In 2001 DHS selected Performance Based Contracting (PBC), an evidence-based contracting practice designed to encourage foster care provider agencies to move children to safe and permanent family situations. DHS chose the JLC to help implement this new policy effectively in Philadelphia.
Permanent solutions for children include:
- Reunification – Children are reunited with their birth parents following intensive social work services with the family to prevent future incidences of abuse or neglect.
- Adoption – The parental rights of birth parents are terminated and children are legally adopted by new parents
- Permanent Legal Custodianship (PLC) – Once any possibility of reunification or adoption is ruled out children can be cared for by legal custodians without the often difficult requirement of terminating parental rights.

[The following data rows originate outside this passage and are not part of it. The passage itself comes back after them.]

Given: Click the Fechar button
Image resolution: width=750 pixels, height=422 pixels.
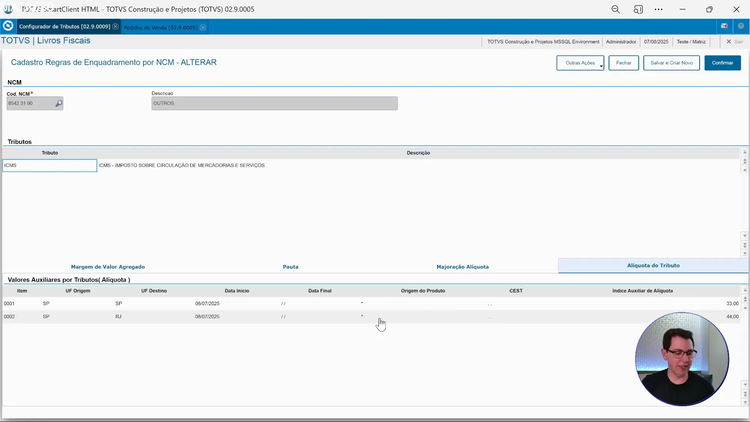Looking at the screenshot, I should click(x=623, y=63).
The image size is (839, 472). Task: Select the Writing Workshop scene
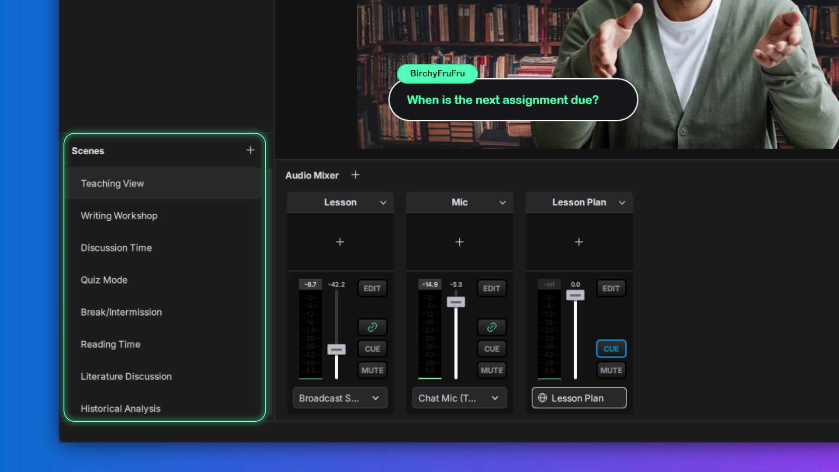tap(119, 216)
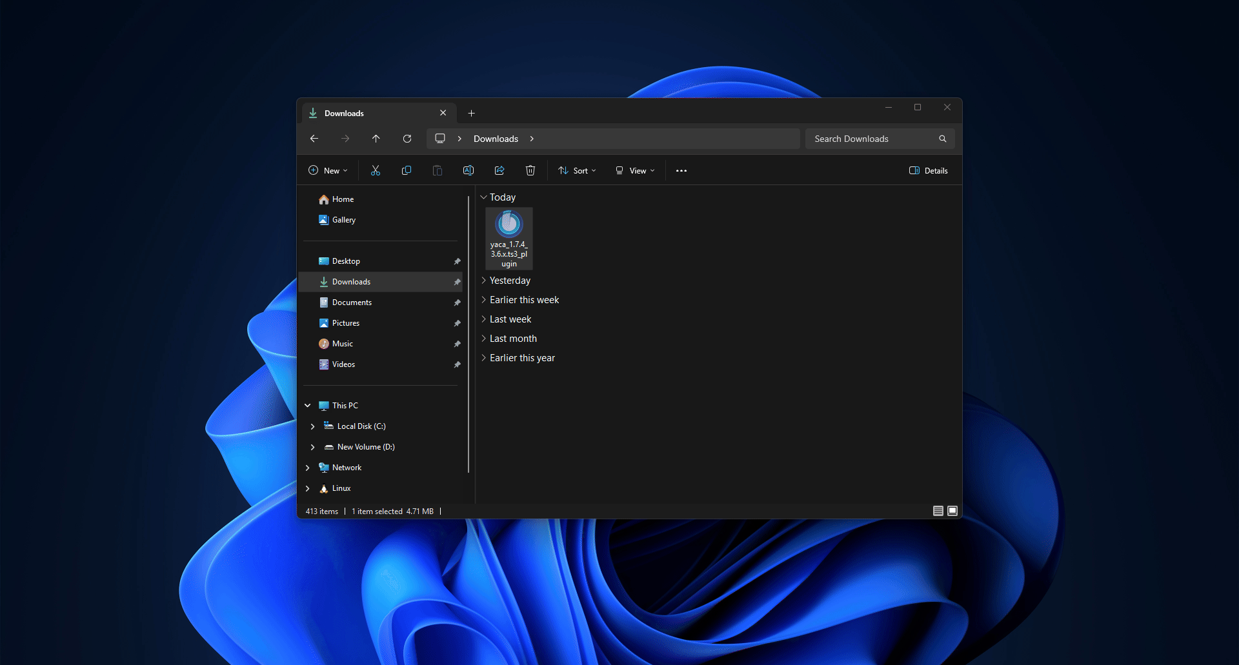
Task: Open the Sort dropdown
Action: tap(576, 170)
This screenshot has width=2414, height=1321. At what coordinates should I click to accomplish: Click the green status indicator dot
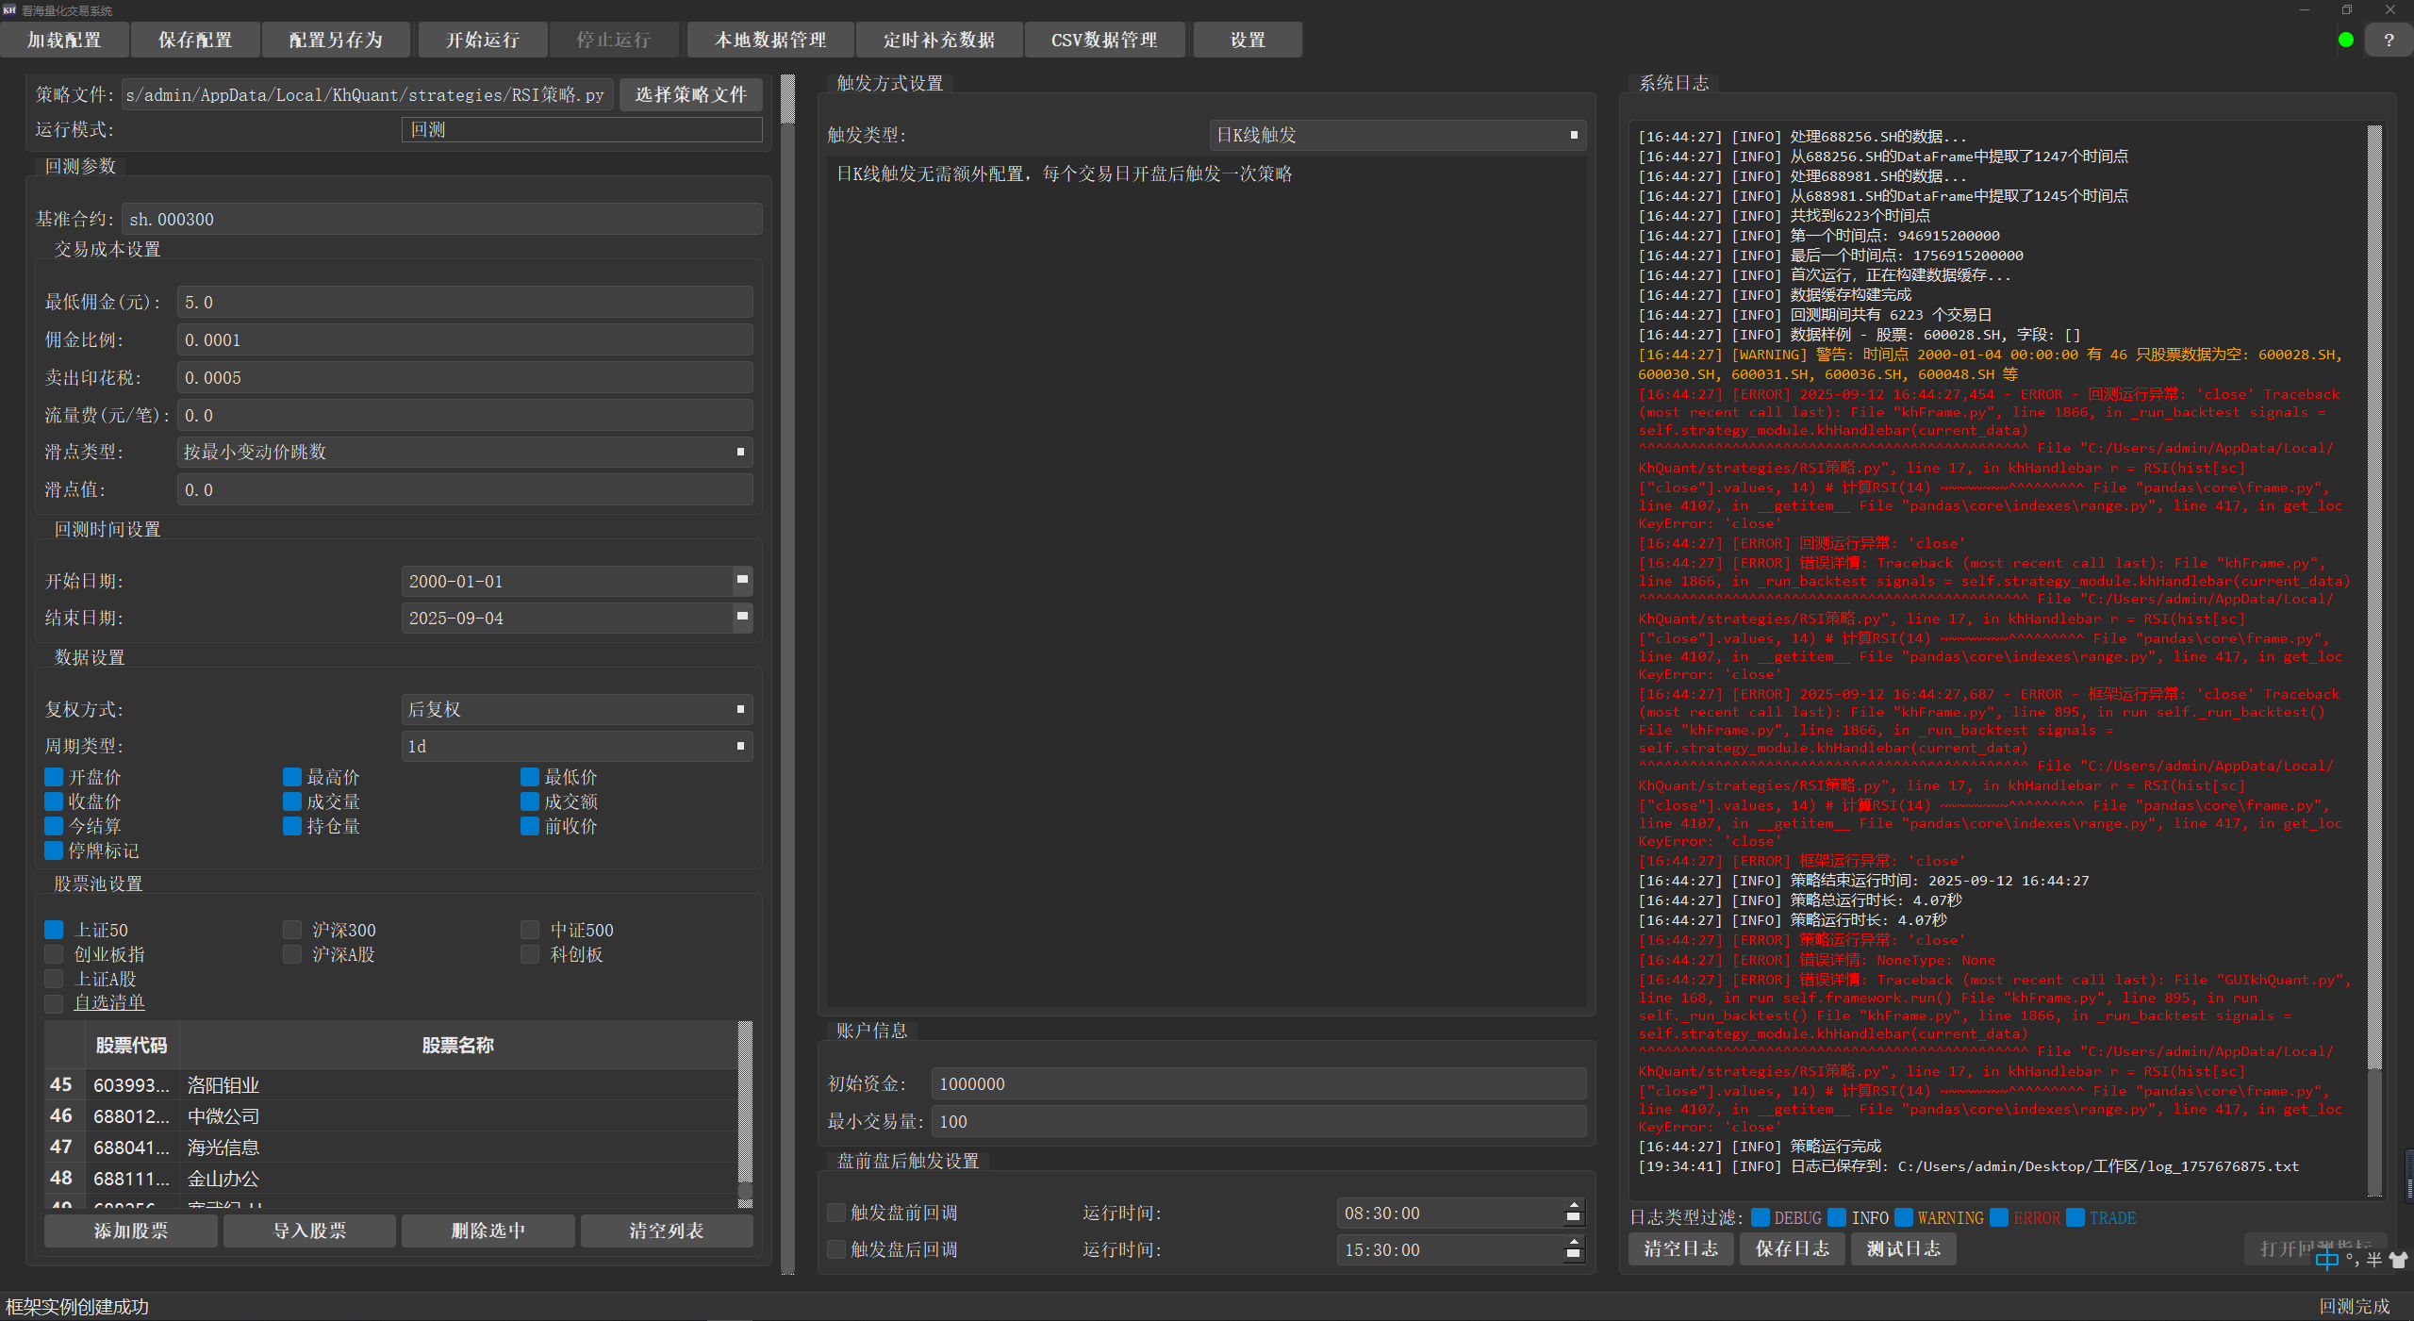click(x=2346, y=40)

The goal of PBC is to align agency results in securing permanent solutions for children with financial incentives for success. To accomplish that, DHS establishes a 12-month permanency target percentage. For each child an agency accepts for foster care placement, DHS pays the agency a lump sum that covers subsistence and administrative costs for 12 months. If the agency’s permanency rate exceeds the target percentage, the agency’s caseload will be smaller than expected. Therefore, the administrative cost per child will exceed the negotiated amount. JLC’s role is to monitor each agency’s permanency performance against the target percentage
The Jerry Lee Center's Role in PBC
- Transforming the data in DHS’ financial transaction based system into a complex performance outcome monitoring system;
- Designing and providing the official multi-level quarterly outcome monitoring reports used to determine agency performance, payments, and future contracts;
- Creating and maintaining a SQL database system for DHS personnel to reconcile disputed outcomes with providers;
- Responding to requests for additional data on the status of children in PBC including topics such as length of stay in care, use of emergency shelters, use of in home services, reports of abuse and neglect following permanency, demographic characteristics of the PBC population, sibling group cohesion in foster home placements, stability of foster home placements, and returns to care.

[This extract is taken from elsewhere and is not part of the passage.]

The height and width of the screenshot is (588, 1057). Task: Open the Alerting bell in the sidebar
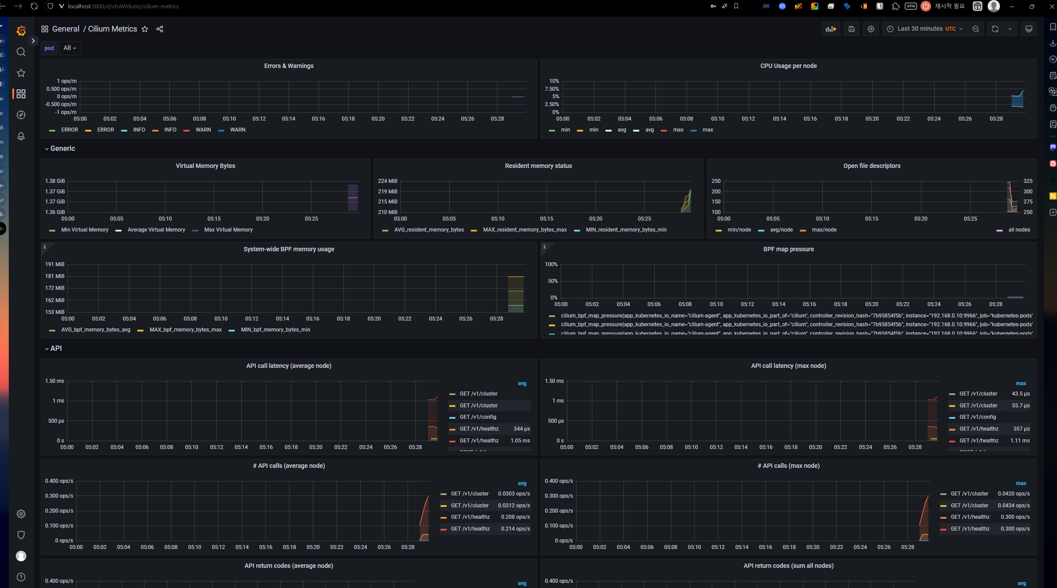21,136
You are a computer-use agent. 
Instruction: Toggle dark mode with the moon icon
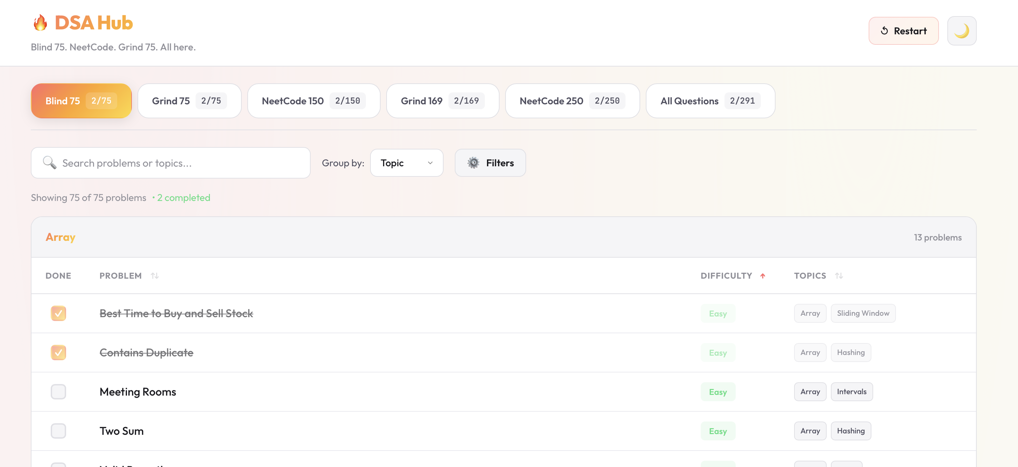click(961, 31)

Performance-Based Contracting - Results
- Between the start of PBC on March 1 st 2003 and the end of FY 2007, 10,435 children from 5,445 families received services under the system.

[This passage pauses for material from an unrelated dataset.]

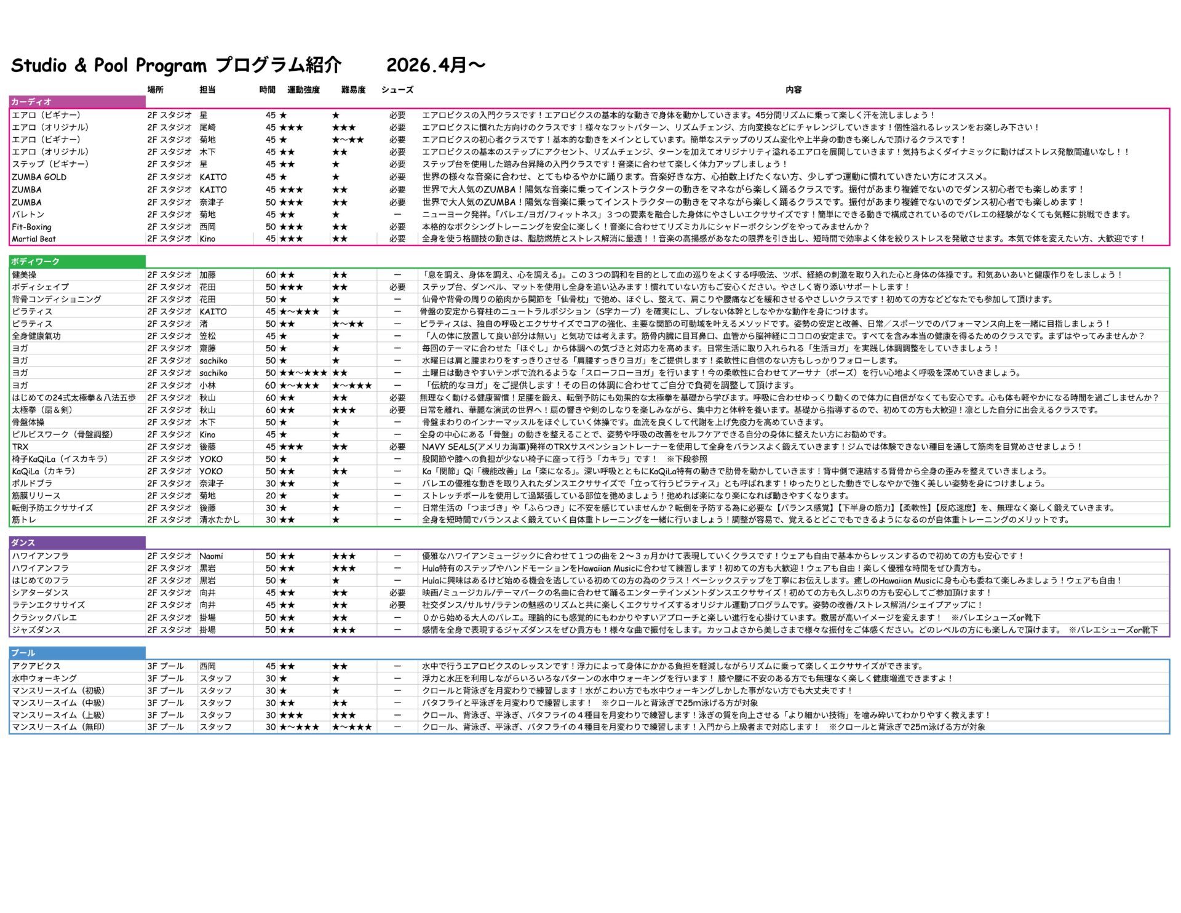Select the Fit-Boxing class name
Screen dimensions: 1181x913
[x=31, y=227]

- Permanencies as a percentage of the starting caseload each year rose from 19% in FY 2002 to 31% in FY 2007.
- Meanwhile, less desirable, non-permanent outcomes (such as movements to higher levels of foster care, hospitalization, runaways, and de-stabilizing transfers between agencies) have been reduced from 18% of the caseload in FY 2002 to 11% of the caseload in FY2007.
Internal Performance Management
JLC and DHS have also been working to utilize a performance-based approach to internal management at DHS. JLC is using DHS internal data systems to compute a series of performance measures across the Children and Youth Division and to help the DHS Quality Assurance Director teach CYD unit directors and administrators how to use those measures to manage their supervisees’ performance.
These Internal Performance Management (IPM) analyses concern “headline” performance measures identified by DHS and are intended to provide multiple levels of analysis from a departmental-wide perspective to the supervisor, or social worker level.
The analyses are intended to complement the department’s Cognos data analysis system by providing long term analyses for each Family Service Region and the Intake Center on a quarterly basis. The following chart depicts the intended IPM cycle:
The JLC-DHS Child Welfare Partnership has been successful in bringing performance based management techniques to Philadelphia DHS. As a result of the PBC and IPM experiences, DHS is now actively working with the JLC to extend this model to other areas of the city’s child welfare system and to five new programs that DHS is creating in response to recommendations of the Child Welfare Review Panel. With valuable data analysis and advice, the JLC has been able to make a significant contribution to the efforts to improve accountability and develop performance-based practice at DHS.